Nuevos ataques en el Estrecho de Ormuz

El Estrecho de Ormuz, una de las rutas comerciales más estratégicas del mundo, registra nuevos incidentes violentos. Según Reuters, un carguero indio que transportaba ganado desde África hacia Emiratos Árabes Unidos fue hundido el jueves en aguas frente a las costas de Omán. Los 14 tripulantes fueron rescatados con vida.

En un segundo incidente, la agencia británica de seguridad marítima UKMTO informó que "personal no autorizado" abordó un buque anclado cerca del puerto de Fujairah (Emiratos Árabes Unidos) y lo dirigió hacia Irán.

Irán consolida su dominio en la zona

Estos ataques reflejan el creciente control que ejerce Irán sobre el Estrecho de Ormuz, una vía crítica para el comercio global. Aunque el tráfico marítimo ha aumentado ligeramente —pasando de 8 barcos diarios durante el conflicto a unos 30 en los últimos días—, la seguridad sigue dependiendo de acuerdos con Teherán.

Empresas chinas y japonesas han negociado con Irán para garantizar el paso de sus buques, adoptando una postura más conciliadora con el régimen iraní. Sin embargo, la estrategia de Estados Unidos para contrarrestar esta influencia ha fracasado.

El fracaso de la estrategia de Trump

El presidente Donald Trump intentó sin éxito que buques estadounidenses cruzaran el estrecho sin problemas. Su plan, denominado "Project Freedom", buscaba forzar a Irán a ceder en sus demandas nucleares y reabrir la ruta comercial. Sin embargo, la iniciativa quedó en suspenso.

Según David E. Sanger, del New York Times, Trump esperaba llegar a Pekín esta semana con una victoria diplomática: la rendición de Irán. En cambio, el fracaso del proyecto ha dejado en evidencia las limitaciones de su política exterior.

China, entre la diplomacia y la presión

El secretario de Estado de EE.UU., Marco Rubio, ha instado a China a ejercer mayor presión sobre Irán para que abandone sus acciones en el estrecho. Sin embargo, Pekín mantiene una postura ambigua: mientras algunas empresas chinas negocian acuerdos con Irán, el gobierno no ha brindado un apoyo significativo al régimen.

La cumbre entre Trump y Xi Jinping en Pekín se presenta como un momento clave. El mandatario estadounidense ha llevado consigo a figuras como Elon Musk (Tesla), Tim Cook (Apple) y David Solomon (Goldman Sachs), en un intento por aumentar su influencia.

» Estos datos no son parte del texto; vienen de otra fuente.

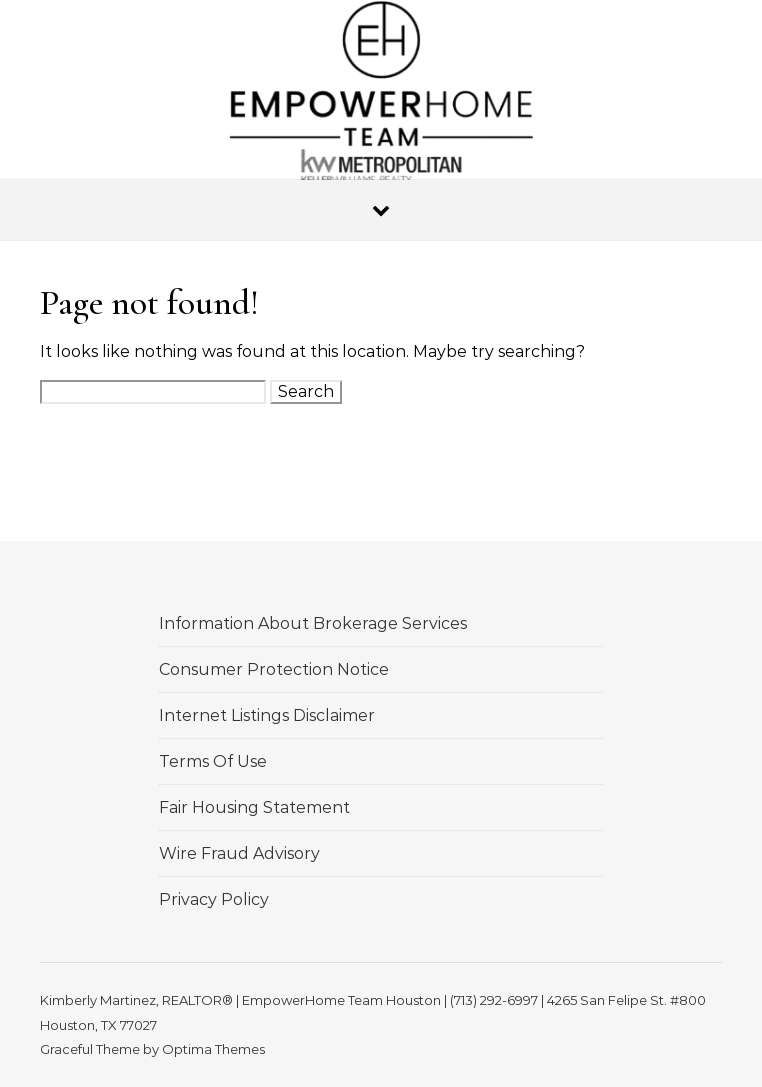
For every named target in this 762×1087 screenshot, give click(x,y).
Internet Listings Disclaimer (267, 715)
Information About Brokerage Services (313, 623)
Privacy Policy (214, 899)
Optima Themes (213, 1049)
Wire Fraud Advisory (239, 853)
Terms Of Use (213, 761)
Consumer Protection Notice (274, 669)
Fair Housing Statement (254, 807)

No obstante, los analistas señalan que la principal herramienta de presión de EE.UU. sigue siendo la imposición de aranceles, liderada por el secretario del Tesoro, Scott Bessent.

"Las ambiciones globales de China parecen ser, al menos en parte, un farol. No está claro cómo Trump espera influir en Xi Jinping en este contexto."

Conclusión: Un estrecho bajo control iraní

Por ahora, el Estrecho de Ormuz sigue dominado por Irán, que impone condiciones para el paso seguro de los buques. Mientras EE.UU. intenta recuperar su influencia, China navega entre la diplomacia y los intereses económicos, sin asumir un papel decisivo. La región sigue siendo un polvorín geopolítico, con consecuencias directas para el comercio internacional.